Making big news this summer was the shut-down of Avvo Legal Services just a few months after it was acquired by Internet Brands. (A couple of the many reports are here and here.) Some speculated that the new corporate owner had no stomach to continue to fight for that portion of Avvo’s business model in the face of numerous state ethics opinions that found a wide variety of ethics problems with it.
The flat-fee service that Avvo offered through a network of lawyers required the lawyer to rebate a “marketing” fee to Avvo out of the fee that the lawyer received. As we’ve pointed out, that raised issues of fee-splitting with non-lawyers; but other aspects of the model also troubled ethics boards.
Does “processing fee” = fee-splitting?
On another front now drawing notice, another on-line legal services provider is contesting charges in California district court that its own business plan violates false advertising and unfair competition statutes, including recently-filed allegations that it supports its business with spurious attorney ratings.
The suit is significant for highlighting that despite the demise of Avvo Legal Services, the ethics issues remain in light of the other players that continue to occupy the same space in the marketplace, and that litigation, not just regulatory action, sometimes results.
The plaintiff in the California federal case is LegalForce RAPC Worldwide, an IP firm. In an amended complaint filed earlier this month, LegalForce alleges that it competes with defendant UpCounsel Inc. to “provide individuals and small businesses with affordable access to attorneys,” by using technology to match clients with lawyers specialized in corporate, patent and trademark law.
The allegations, which withstood an earlier motion to dismiss, include that UpCounsel’s model features a “processing fee” markup that constitutes impermissible fee-sharing with non-lawyers.
The amended complaint says that UpCounsel tries to attract consumers by promising to provide lawyers in the “Top 5%” of specialized IP and corporate practice niches in cities across the U.S, and that the representation constitutes false advertising, as there is no ranking system that could provide a basis for the claim.
“Reviews” outnumber lawyers, says complaint
In addition, according to the allegations of the amended complaint, UpCounsel falsely advertised superior consumer ratings for the lawyers in its network. As an example, the plaintiff pointed to the rating given to IP lawyers in Cotati, California:
“Cotati Intellectual Property Lawyers, 5.0 ***** Based on 5450 reviews.” “It is impossible for Cotati Intellectual Property Lawyers to have 5,450 reviews on UpCounsel,” says the amended complaint, because “Cotati is a small town … with a population of 7,455. There are only 21 attorneys in the city of Cotati licensed to practice law in California, and none of these 21 attorneys are listed on UpCounsel.”

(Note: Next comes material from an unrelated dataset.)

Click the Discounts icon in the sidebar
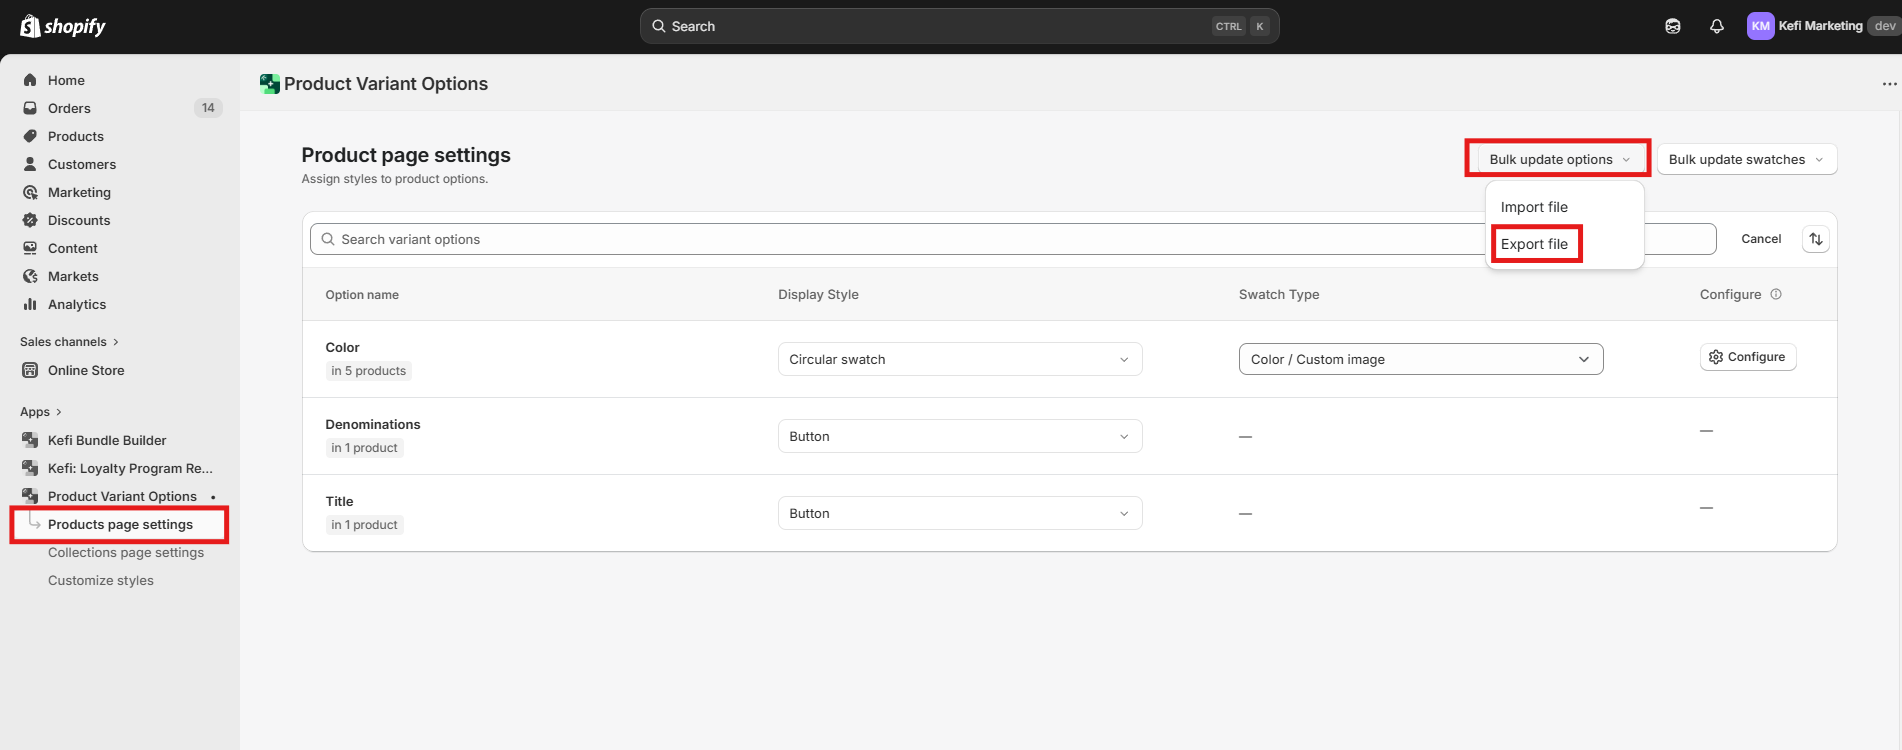 (x=30, y=220)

LegalForce alleges that this same pattern of “perfect or near-perfect review scores” based on thousands of purported reviews is duplicated as to lawyers advertised by UpCounsel in other cities, such as Tallahassee and Savannah.
More to come…
The ethics issues regarding on-line legal service providers have not gone away just because Avvo has withdrawn from that market. As Prof. Alberto Bernabe, a legal ethics professor at John Marshall Law School in Chicago, has pointed out, “Where Avvo left off, someone else will pick up…,” including, most recently, “Text a Lawyer,” an on-line platform where prospective clients can ask lawyers questions via text.
Regulators and litigation parties will surely continue to confront the ethical issues inherent in these platforms, although the ABA’s recently-passed revamp of some of the legal marketing rules in the Model Rules of Professional Conduct fails to address on-line referral providers.